Corte restabeleceu resultado original da prova
O caso teve origem nas duas punições de cinco segundos recebidas por Gasly durante a corrida. A Alpine apresentou um protesto e obteve inicialmente uma decisão favorável, suficiente para assegurar o terceiro lugar do piloto na classificação.
Depois disso, McLaren e Red Bull levaram a contestação adiante. A Corte Internacional de Apelação acabou reinstalando o resultado original da prova, anulando o efeito da decisão anterior e recolocando as penalidades no tempo final de Gasly.
Entre os pontos do caso, Gasly foi o único piloto que não cumpriu sua penalidade durante a prova. A decisão que mudou novamente a classificação foi divulgada em 4 de setembro de 2026.
FIA cita diferença entre análise dos comissários e do tribunal
Ao se pronunciar após o desfecho do processo, a FIA afirmou: “A FIA está revisando a metodologia e a operação do atual sistema de cronometragem.” A entidade não informou no comunicado quais mudanças pretende adotar nem indicou um prazo para a implementação.
A federação também destacou a diferença entre as instâncias que julgaram o caso.

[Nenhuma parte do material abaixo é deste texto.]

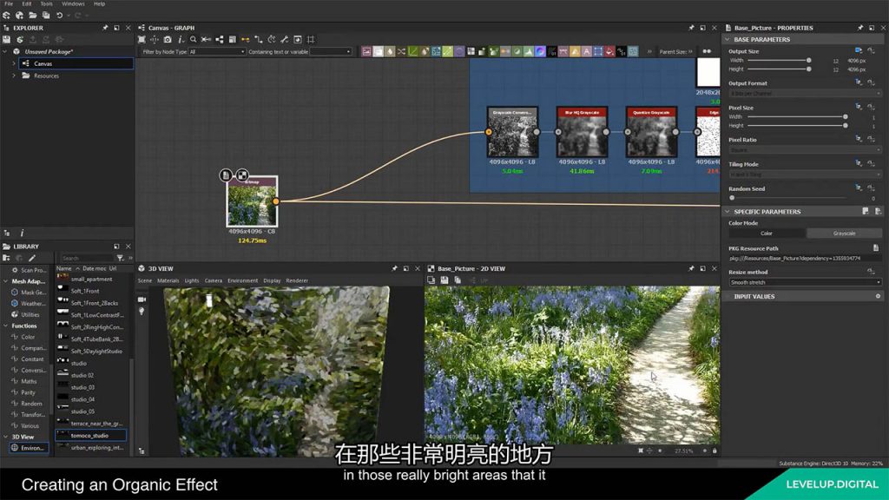Click the Canvas graph item in Explorer

point(43,63)
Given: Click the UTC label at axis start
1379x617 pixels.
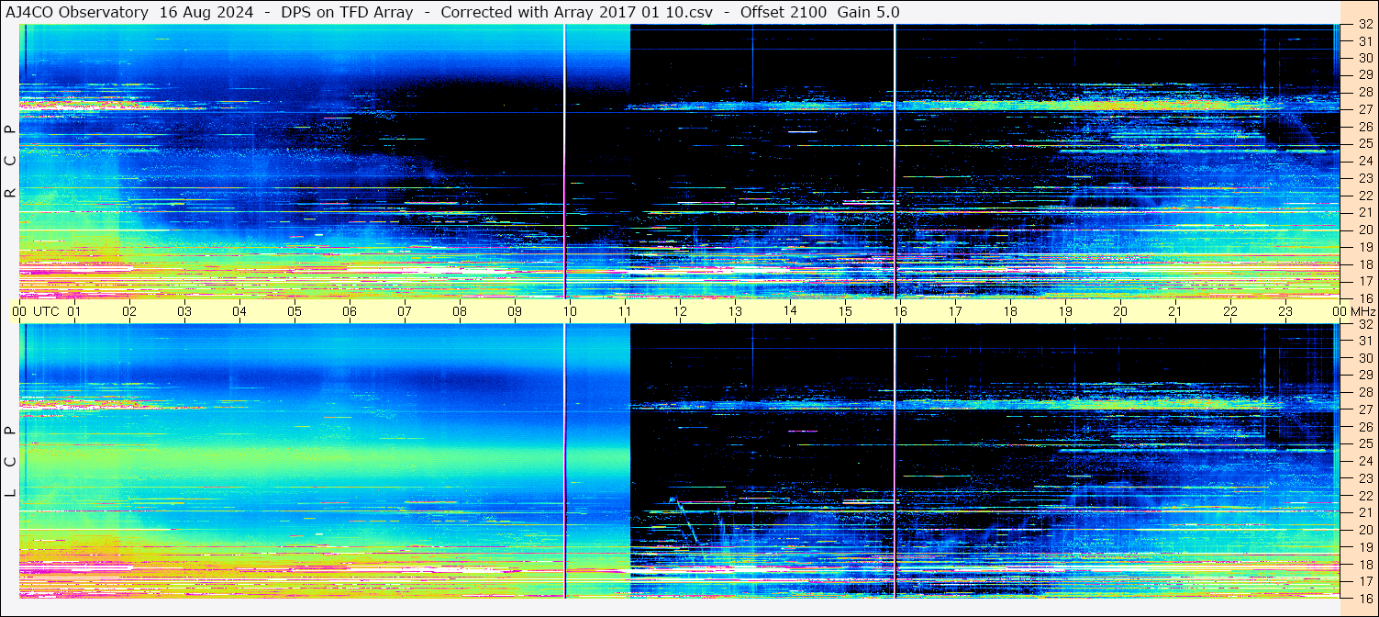Looking at the screenshot, I should 46,311.
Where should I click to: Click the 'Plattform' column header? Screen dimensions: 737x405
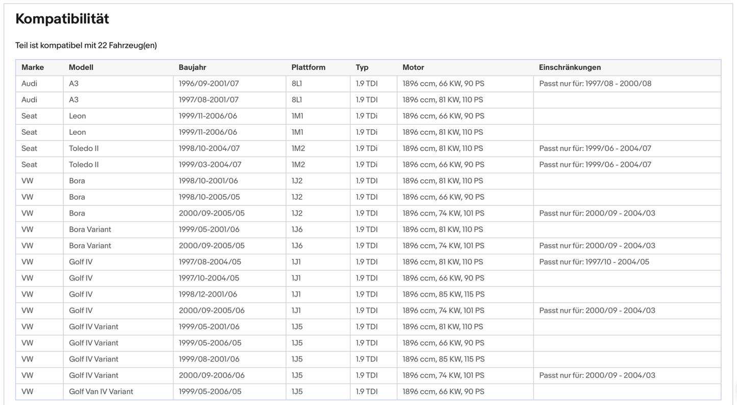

Em nota, declarou: “As decisões dos comissários são tomadas em um ambiente diferente daquele do Tribunal.”
O processo teve ainda uma diferença importante de base probatória: as evidências analisadas pelos comissários não foram as mesmas examinadas pelo tribunal. A reaplicação das punições alterou o pódio de Mônaco e devolveu a Hadjar o primeiro top 3 de sua trajetória com a Red Bull.